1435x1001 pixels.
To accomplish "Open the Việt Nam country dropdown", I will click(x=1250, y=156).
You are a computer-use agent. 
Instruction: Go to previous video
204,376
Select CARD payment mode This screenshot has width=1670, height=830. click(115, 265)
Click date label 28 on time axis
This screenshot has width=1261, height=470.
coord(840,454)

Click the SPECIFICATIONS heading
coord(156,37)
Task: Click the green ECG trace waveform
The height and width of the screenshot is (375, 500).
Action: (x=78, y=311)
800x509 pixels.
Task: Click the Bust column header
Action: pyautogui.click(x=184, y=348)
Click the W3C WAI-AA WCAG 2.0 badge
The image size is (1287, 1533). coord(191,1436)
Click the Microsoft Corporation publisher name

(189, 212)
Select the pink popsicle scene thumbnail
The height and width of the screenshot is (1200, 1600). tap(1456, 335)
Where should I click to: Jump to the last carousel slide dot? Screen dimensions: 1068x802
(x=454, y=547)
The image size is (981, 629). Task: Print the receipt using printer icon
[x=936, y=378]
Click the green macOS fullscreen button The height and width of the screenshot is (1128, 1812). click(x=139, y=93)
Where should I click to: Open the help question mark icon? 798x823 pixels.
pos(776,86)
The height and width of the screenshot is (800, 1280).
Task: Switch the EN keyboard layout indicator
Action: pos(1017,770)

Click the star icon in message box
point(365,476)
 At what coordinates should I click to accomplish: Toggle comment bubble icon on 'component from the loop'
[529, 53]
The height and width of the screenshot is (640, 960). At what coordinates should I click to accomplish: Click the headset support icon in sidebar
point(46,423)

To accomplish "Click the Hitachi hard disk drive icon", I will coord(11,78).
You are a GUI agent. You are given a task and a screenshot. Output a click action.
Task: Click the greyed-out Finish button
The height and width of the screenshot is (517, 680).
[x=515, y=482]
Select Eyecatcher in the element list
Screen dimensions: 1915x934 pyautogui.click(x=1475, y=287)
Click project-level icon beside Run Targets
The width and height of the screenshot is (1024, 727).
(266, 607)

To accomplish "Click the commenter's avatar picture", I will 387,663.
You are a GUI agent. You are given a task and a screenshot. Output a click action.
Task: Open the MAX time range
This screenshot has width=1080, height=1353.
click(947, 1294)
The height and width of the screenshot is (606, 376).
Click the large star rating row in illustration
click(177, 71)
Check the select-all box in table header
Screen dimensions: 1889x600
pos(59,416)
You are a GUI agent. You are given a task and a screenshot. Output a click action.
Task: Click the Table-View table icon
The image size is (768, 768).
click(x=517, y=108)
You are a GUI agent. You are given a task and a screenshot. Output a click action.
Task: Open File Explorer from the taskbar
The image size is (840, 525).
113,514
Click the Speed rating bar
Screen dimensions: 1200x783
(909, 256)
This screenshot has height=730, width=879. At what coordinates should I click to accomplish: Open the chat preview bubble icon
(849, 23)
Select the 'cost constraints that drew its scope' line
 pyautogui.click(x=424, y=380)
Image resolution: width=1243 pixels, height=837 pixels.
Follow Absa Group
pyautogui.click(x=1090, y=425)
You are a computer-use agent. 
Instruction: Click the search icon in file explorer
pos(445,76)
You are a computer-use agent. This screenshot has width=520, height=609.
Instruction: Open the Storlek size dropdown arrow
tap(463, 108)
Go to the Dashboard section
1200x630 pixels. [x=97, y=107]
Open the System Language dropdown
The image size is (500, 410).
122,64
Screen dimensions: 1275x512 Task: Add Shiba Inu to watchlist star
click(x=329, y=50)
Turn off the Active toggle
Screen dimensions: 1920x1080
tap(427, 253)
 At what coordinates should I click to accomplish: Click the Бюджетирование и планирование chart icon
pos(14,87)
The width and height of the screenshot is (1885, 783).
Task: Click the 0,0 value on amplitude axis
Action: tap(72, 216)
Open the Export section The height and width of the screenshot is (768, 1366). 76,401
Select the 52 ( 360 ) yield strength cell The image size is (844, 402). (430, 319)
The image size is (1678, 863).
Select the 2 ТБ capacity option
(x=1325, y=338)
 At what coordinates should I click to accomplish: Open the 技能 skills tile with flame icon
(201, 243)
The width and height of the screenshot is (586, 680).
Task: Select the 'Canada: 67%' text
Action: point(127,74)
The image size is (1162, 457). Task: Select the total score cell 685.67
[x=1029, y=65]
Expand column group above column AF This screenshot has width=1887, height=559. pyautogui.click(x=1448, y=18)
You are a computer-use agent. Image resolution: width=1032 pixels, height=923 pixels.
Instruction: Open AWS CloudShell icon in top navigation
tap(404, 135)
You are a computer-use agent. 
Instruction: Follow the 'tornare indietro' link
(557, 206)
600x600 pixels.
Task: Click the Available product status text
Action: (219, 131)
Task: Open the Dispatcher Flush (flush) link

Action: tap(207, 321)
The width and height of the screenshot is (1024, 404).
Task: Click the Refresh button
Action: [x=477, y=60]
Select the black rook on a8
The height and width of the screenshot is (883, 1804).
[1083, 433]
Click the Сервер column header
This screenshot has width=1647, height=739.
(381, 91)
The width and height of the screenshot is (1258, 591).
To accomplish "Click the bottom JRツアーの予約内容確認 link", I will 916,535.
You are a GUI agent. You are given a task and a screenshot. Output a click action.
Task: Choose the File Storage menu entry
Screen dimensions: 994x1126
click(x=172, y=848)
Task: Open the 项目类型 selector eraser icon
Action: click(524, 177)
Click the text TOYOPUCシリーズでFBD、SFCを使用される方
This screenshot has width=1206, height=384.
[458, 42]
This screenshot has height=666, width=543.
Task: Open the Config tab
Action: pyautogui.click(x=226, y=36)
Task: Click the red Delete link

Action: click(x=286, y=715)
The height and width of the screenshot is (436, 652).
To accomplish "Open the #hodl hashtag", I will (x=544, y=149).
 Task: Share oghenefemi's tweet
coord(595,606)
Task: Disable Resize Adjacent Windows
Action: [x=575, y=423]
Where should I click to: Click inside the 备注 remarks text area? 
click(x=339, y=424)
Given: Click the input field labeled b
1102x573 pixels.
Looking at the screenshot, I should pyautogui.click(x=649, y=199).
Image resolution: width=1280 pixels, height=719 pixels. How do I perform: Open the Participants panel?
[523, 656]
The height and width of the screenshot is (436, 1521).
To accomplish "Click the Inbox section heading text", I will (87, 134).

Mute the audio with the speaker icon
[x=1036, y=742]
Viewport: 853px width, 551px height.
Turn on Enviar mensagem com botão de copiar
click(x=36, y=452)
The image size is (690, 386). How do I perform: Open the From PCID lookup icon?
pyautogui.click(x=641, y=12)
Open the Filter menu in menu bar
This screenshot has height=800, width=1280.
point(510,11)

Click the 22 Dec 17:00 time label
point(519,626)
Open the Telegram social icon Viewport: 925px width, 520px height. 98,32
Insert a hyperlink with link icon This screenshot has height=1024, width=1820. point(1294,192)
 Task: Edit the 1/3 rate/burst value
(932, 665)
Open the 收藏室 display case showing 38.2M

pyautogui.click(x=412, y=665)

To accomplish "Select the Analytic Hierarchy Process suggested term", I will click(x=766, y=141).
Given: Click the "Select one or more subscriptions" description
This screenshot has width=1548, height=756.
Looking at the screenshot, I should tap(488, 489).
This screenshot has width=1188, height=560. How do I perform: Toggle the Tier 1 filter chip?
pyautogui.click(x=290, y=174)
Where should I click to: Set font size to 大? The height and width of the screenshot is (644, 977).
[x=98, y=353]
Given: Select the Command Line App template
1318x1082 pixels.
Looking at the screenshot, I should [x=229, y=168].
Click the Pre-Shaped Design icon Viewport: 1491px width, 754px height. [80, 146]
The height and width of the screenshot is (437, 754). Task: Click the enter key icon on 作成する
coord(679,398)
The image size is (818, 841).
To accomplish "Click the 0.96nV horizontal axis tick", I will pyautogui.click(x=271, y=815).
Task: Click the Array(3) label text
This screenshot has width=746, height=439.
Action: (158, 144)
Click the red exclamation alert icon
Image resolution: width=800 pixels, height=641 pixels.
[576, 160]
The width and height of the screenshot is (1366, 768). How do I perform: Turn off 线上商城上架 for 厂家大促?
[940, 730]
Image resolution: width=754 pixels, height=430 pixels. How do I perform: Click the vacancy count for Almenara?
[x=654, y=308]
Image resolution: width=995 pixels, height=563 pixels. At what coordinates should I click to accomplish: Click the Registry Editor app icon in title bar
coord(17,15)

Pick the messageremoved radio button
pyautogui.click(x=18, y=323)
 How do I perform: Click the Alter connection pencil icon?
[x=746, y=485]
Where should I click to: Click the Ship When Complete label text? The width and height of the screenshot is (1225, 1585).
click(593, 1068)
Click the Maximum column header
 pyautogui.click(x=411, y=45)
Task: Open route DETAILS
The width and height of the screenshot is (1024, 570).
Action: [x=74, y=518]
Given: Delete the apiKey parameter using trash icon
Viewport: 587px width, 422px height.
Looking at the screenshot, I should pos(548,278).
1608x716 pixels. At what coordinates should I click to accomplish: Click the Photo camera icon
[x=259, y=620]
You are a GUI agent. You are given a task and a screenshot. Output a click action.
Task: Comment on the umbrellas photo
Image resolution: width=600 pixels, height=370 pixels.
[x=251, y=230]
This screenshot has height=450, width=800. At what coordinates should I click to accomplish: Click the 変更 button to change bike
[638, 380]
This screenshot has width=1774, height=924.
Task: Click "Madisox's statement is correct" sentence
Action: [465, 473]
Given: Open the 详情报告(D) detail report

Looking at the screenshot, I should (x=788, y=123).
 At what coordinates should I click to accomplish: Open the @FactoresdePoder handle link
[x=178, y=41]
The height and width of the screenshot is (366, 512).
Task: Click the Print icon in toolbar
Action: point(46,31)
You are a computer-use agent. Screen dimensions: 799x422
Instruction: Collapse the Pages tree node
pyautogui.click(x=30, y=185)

-------

INSTRUCTIONS TO FOLLOW: Could you set down, exactly as written, the lines above between the one holding "Click the Сервер column header" and the one holding "Given: Click the input field labeled b", inclusive, and nothing more?

EXERCISE ANSWER:
Click the Сервер column header
This screenshot has width=1647, height=739.
(381, 91)
The width and height of the screenshot is (1258, 591).
To accomplish "Click the bottom JRツアーの予約内容確認 link", I will 916,535.
You are a GUI agent. You are given a task and a screenshot. Output a click action.
Task: Choose the File Storage menu entry
Screen dimensions: 994x1126
click(x=172, y=848)
Task: Open the 项目类型 selector eraser icon
Action: click(524, 177)
Click the text TOYOPUCシリーズでFBD、SFCを使用される方
This screenshot has width=1206, height=384.
[458, 42]
This screenshot has height=666, width=543.
Task: Open the Config tab
Action: pyautogui.click(x=226, y=36)
Task: Click the red Delete link

Action: click(x=286, y=715)
The height and width of the screenshot is (436, 652).
To accomplish "Open the #hodl hashtag", I will (x=544, y=149).
 Task: Share oghenefemi's tweet
coord(595,606)
Task: Disable Resize Adjacent Windows
Action: [x=575, y=423]
Where should I click to: Click inside the 备注 remarks text area? 
click(x=339, y=424)
Given: Click the input field labeled b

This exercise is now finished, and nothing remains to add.